Lent Daybook, 8: Saved

SECOND THURSDAY IN LENT

Welcome to a Lent daybook for these 40 days of prayer. You can see all the previous Lent daybook 2019 posts here.

Is this your first time to practice Lent? Here's a simple introduction.


Look: Black Cross, Georgia O’Keeffe


Listen: “Cello Suite No. 1 in G Major, BWV 1007: 1. Prélude” from Bach: Cello Suites Nos. 1-6, BWV: 1007-1012, Johann Sebastian Bach, Yo-Yo Ma

Spotify | YouTube

Listen to my entire playlist on Spotify - Lent: Instrumental & Choral Classics. Add it to your account by clicking ‘Follow.’


The Mighty One, God the Lord, speaks and summons the earth from the rising of the sun to its setting. Out of Zion, the perfection of beauty, God shines forth.

Our God comes; he does not keep silence; before him is a devouring fire, around him a mighty tempest. He calls to the heavens above and to the earth, that he may judge his people: “Gather to me my faithful ones, who made a covenant with me by sacrifice!” The heavens declare his righteousness, for God himself is judge! Selah

Mark this, then, you who forget God, lest I tear you apart, and there be none to deliver! The one who offers thanksgiving as his sacrifice glorifies me; to one who orders his way rightly I will show the salvation of God!”

*

”You have been rebellious against the Lord from the day that I knew you.
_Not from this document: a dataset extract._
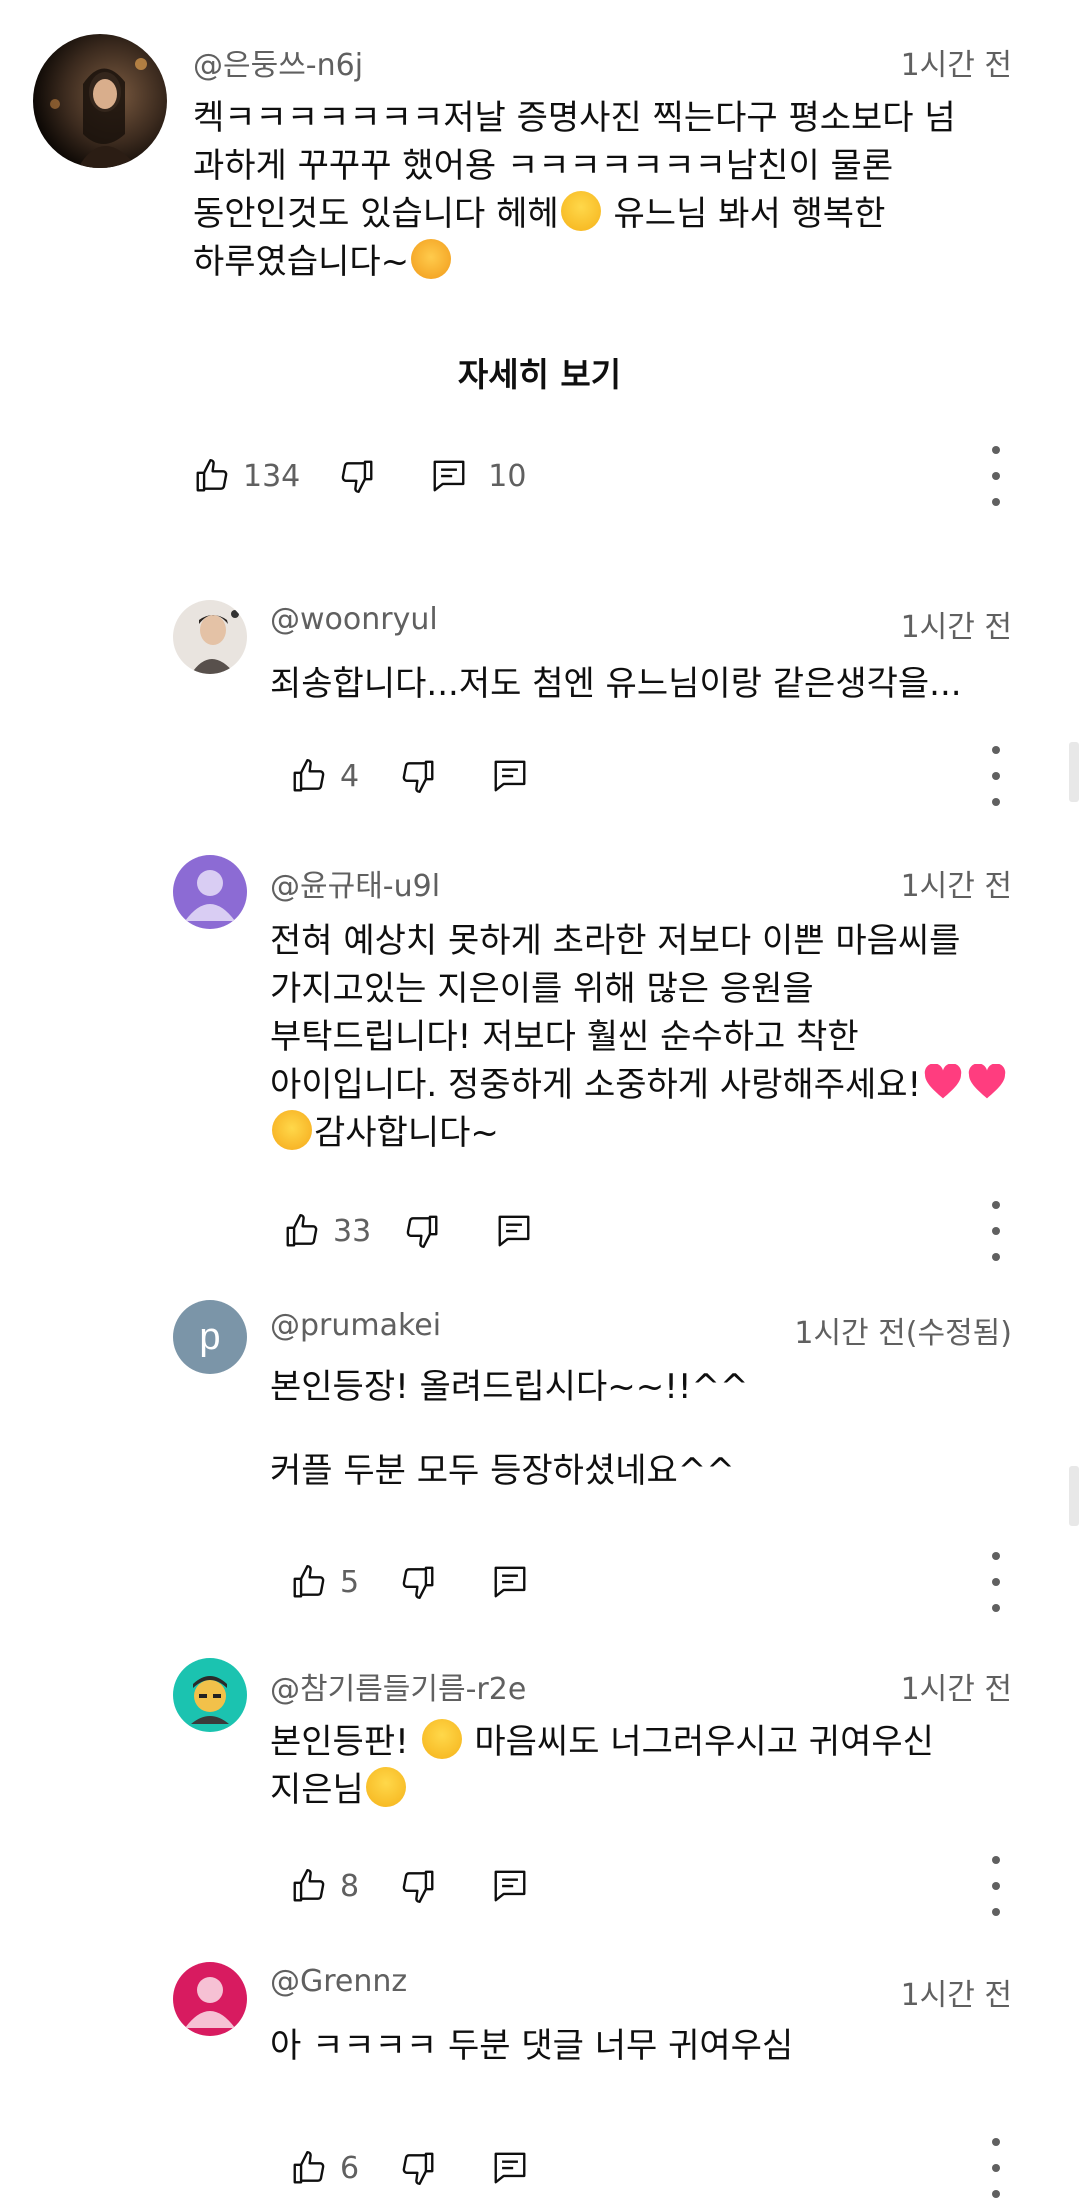 This screenshot has width=1079, height=2198. What do you see at coordinates (442, 1739) in the screenshot?
I see `surprised-emoji-icon` at bounding box center [442, 1739].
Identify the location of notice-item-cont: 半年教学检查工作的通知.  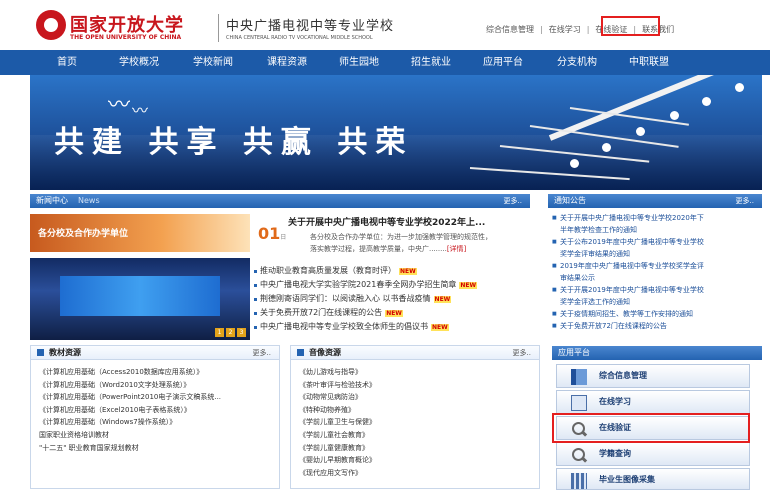
(656, 230).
So I lay prostrate before the Lord for these forty days and forty nights, because the Lord had said he would destroy you. And I prayed to the Lord, ‘O Lord God, do not destroy your people and your heritage, whom you have redeemed through your greatness, whom you have brought out of Egypt with a mighty hand. Remember your servants, Abraham, Isaac, and Jacob. Do not regard the stubbornness of this people, or their wickedness or their sin, lest the land from which you brought us say, “Because the Lord was not able to bring them into the land that he promised them, and because he hated them, he has brought them out to put them to death in the wilderness.” For they are your people and your heritage, whom you brought out by your great power and by your outstretched arm.’

At that time the Lord said to me, ‘Cut for yourself two tablets of stone like the first, and come up to me on the mountain and make an ark of wood. And I will write on the tablets the words that were on the first tablets that you broke, and you shall put them in the ark.’ So I made an ark of acacia wood, and cut two tablets of stone like the first, and went up the mountain with the two tablets in my hand. And he wrote on the tablets, in the same writing as before, the Ten Commandments that the Lord had spoken to you on the mountain out of the midst of the fire on the day of the assembly. And the Lord gave them to me. Then I turned and came down from the mountain and put the tablets in the ark that I had made. And there they are, as the Lord commanded me.”

*

”So then, there remains a Sabbath rest for the people of God, for whoever has entered God’s rest has also rested from his works as God did from his.”

*

“For God so loved the world, that he gave his only Son, that whoever believes in him should not perish but have eternal life. For God did not send his Son into the world to condemn the world, but in order that the world might be saved through him. Whoever believes in him is not condemned, but whoever does not believe is condemned already, because he has not believed in the name of the only Son of God. And this is the judgment: the light has come into the world, and people loved the darkness rather than the light because their works were evil. For everyone who does wicked things hates the light and does not come to the light, lest his works should be exposed. But whoever does what is true comes to the light, so that it may be clearly seen that his works have been carried out in God.
— Psalm 50:1-6, 22-23 * Deuteronomy 9:24-10:5 * Hebrews 4:9-10 * John 3:16-21 (ESV)

Sunday Scripture readings are taken from the Revised Common Lectionary (Year C). Daily Scripture readings are taken from the Book of Common Prayer (Year 1) with the Psalm for the Morning Office.


Pray:

Taken from Evening Prayers For Every Day of the Year by Christoph Friedrich Blumhardt

For God loved the world so much that he gave his only Son, so that everyone who believes in him may not die but have eternal life.” John 3:16, TEV

”Lord our God, our light and our life, in our longing to live by your Word we lift our eyes to you. Let your Word come into our hearts. Let your Word help us to understand our lives and our time, so that we can recognize your leading in everything and gather courage every day in spite of our weakness, sins, and faults. We can still find joy, for your kingdom is coming. We can feel that you are among us, however great the anguish of these times. Let the light of Jesus Christ shine out; let your Spirit of peace and grace come to all nations so that your will may be done. Free people from all their confusion. Release them from their bondage. Make them free for what is good, true, and eternal. May your name be praised among us today and forevermore. Amen.
— Christoph Friedrich Blumhardt

Do:

Fast TV / Entertainment this week.

Read instead!

This week, fast from television (or another form of entertainment).

Read some poems or good books instead!

Pray for God to gift you with a rested mind and an enlarged imagination for His good gifts in the world.